いまが何時なのか見当はつきませんでしたけれど、夜中なのは間違いがないでしょう。
列車はぴくりとも動かず、人の気配も感じられません。駅では楽しそうな顔をした人たちが大勢乗り込むのを見たのですが、みんないなくなってしまったのでしょうか。
(そんなわけ、ないよね)
なぜ停車しているのかわかりませんが、シャーリーには関係のないことです。彼女は毛布を肩まで引っ張り上げ、目を閉じました。
しかし、眠りはシャーリーから去ってしまったようでした。
何度も寝返りを打ちました。十二月も後半、列車が走り出すときには雪がちらついていましたが、車内は暖房が効いているし、自分の体温で毛布も温まっています。それでも眠気は訪れません。
シャーリーは、二段ベッドの下の段にいるはずのおばさんの気配を探しました。
耳を澄ましていると、静かな寝息が聞こえてきました。きっとぐっすり眠っているのでしょう。
おばさんといっても、半日前に初めて会った人です。
お母さんの妹だというその人は、三十歳にはなっていないように見えました。髪を無造作に後ろでくくり、ジーンズに黒いセーターを着て、男子学生みたいなダッフルコートを羽織っていました。
昼間に警察署へ迎えにきたおばさんは、シャーリーに会うなり「ああ、姉さんにそっくりだ」と言って、黙り込んでしまいました。
それきりろくに会話は弾まず、ふたりは必要事項をぽつりぽつりと交わしただけで、地下鉄に乗り、駅でフィッシュ・アンド・チップスを食べて、列車がロンドンを離れてすぐ、それぞれのベッドに入ったのでした。
(きっと、迷惑なんだろうな)
シャーリーは考えます。
出会ってからずっとおばさんは眉間にしわを寄せ、怒ったような顔で、ときどき考え込むような様子を見せていましたから。
(急にあたしみたいな子供の面倒を見なきゃいけなくなって、困ってるよね)
お母さんが会社の帰りに事故に遭ったのは、ほんの一週間前のことです。
シャーリーが先生に言われて病院へ駆けつけたときには口もきけない状態で、朝を待たずに息を引き取りました。
昨日、アパートの大家さんに手伝ってもらってお母さんの荷物を整理していたら、赤と緑の包装紙でラッピングされた日本製のゲーム機が出てきました。明日に迫ったクリスマスのために用意してくれたのでしょう。
でも、そのプレゼントをお母さんから渡されることは、もうないのです。
不意に涙が滲みそうになり、シャーリーはぎゅっと目をつぶります。
(だめ、だめ。一度も泣かずに頑張ったんだから)
シャーリーはもう十二歳です。

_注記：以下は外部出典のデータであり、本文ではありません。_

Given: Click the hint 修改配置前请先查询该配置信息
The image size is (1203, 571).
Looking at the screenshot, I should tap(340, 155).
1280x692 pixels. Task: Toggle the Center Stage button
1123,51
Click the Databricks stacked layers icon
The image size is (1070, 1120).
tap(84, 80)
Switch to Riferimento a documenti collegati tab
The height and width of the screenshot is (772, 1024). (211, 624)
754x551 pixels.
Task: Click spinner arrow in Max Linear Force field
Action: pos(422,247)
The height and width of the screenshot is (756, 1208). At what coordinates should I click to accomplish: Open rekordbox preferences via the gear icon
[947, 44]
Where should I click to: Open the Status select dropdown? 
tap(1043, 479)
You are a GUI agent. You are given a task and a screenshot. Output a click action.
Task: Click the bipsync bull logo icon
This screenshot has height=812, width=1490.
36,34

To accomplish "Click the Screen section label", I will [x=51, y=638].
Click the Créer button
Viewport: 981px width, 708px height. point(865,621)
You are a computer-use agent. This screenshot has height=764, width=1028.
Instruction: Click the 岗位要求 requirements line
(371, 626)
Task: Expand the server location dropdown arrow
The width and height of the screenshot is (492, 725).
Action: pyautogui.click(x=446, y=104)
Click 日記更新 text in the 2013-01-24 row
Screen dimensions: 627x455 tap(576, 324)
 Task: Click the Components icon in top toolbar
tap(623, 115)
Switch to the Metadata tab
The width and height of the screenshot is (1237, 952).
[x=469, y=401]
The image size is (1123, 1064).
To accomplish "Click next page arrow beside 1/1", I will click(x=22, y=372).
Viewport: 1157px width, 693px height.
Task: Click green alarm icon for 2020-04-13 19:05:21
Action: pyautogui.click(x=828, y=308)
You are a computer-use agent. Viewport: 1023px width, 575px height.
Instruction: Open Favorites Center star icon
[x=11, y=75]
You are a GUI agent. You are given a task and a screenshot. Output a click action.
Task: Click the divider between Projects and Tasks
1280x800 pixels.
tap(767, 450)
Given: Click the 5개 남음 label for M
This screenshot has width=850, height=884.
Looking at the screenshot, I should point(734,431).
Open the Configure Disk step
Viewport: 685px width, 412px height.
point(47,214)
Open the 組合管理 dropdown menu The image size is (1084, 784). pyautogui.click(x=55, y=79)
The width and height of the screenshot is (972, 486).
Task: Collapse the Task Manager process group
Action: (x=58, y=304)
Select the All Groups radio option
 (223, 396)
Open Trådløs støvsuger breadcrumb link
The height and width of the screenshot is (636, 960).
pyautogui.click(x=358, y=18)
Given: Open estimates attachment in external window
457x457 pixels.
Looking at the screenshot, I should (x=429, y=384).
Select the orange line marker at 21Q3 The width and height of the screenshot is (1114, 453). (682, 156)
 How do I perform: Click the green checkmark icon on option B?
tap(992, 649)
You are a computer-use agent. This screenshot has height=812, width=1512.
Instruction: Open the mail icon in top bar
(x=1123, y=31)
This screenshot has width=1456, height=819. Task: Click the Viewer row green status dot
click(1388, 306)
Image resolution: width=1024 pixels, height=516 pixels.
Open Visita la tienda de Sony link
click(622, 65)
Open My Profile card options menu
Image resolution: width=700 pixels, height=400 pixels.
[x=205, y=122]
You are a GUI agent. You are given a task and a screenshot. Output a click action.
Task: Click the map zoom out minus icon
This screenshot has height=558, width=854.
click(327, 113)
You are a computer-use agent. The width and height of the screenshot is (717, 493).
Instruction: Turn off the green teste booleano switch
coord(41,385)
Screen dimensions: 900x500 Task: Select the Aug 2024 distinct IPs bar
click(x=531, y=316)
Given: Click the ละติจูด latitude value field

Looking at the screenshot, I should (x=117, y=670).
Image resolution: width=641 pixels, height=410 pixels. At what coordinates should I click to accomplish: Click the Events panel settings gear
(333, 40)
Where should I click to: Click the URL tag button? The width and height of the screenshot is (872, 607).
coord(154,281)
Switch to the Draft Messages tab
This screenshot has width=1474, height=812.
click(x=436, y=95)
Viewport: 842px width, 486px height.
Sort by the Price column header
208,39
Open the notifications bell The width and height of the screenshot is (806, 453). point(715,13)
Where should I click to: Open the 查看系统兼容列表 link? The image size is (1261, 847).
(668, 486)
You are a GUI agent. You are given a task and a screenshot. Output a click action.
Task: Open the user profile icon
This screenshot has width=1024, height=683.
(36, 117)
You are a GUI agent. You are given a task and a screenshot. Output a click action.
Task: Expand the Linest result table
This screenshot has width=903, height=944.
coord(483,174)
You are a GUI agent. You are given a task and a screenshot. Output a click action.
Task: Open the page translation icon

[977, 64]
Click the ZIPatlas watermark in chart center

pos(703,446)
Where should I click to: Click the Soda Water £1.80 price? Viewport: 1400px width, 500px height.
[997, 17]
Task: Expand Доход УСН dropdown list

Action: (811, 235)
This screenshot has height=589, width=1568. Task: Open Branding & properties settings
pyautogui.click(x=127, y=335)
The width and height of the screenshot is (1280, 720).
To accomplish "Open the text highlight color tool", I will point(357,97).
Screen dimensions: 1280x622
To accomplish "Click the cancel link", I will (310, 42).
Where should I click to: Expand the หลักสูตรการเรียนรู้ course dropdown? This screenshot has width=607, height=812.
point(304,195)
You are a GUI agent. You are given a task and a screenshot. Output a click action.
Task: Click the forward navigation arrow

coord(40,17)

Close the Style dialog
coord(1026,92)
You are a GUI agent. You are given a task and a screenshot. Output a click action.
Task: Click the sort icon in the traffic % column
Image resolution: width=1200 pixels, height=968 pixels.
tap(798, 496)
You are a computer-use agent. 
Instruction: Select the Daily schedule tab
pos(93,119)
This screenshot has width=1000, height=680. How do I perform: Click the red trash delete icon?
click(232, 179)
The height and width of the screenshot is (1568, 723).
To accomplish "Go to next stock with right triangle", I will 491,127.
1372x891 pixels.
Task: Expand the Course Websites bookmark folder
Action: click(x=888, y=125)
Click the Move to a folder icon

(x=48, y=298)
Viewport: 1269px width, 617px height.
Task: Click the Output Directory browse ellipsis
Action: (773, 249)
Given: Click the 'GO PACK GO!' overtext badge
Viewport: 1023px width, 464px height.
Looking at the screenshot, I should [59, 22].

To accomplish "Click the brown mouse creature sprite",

子供ではありません。これからはお母さんはいないのですから、人に迷惑をかけずに生きていく方法を考えなければ――
しゃん、と。
遠くで、かすかな音が聞こえました。
たくさんの鈴が一度に鳴っているような音です。
(なんの、音?)
シャーリーは身体を起こしました。少し迷ってから、脇のカーテンを開けてみます。
寝台車両のコンパートメントは壁際に二段ベッドが備えつけてあってとても狭いのですけれど、いちおう小さな窓があります。
音は、窓のほうから聞こえてくるようでした。
静かに、短いはしごを降りました。下段ベッドのカーテンはぴたりと閉じられています。
しゃん、しゃん。
鈴の音はまだ聞こえています。さっきよりも近づいているようでした。
(誰か、外にいるのかな?)
興味はあります。同時に、恐ろしいようにも思えます。
鈴の音はとても清らかなのに、聞こえるたびに、なんともいえない不安感が湧き上がるのです。
(……ううん、怖いことなんて、もう、なにもない)
一歩踏み出し、窓のシャッターを開けました。
ガラス越しのひんやりした空気が頬を撫でます。しかし冷たさに震えることも忘れ、シャーリーは外の風景に目を奪われました。
一面の、白でした。
都会ではありえないひろびろとした野原に、雪が積もっているのでした。雪原はあおじろく、真っ黒な空の下でほのかな光を放っています。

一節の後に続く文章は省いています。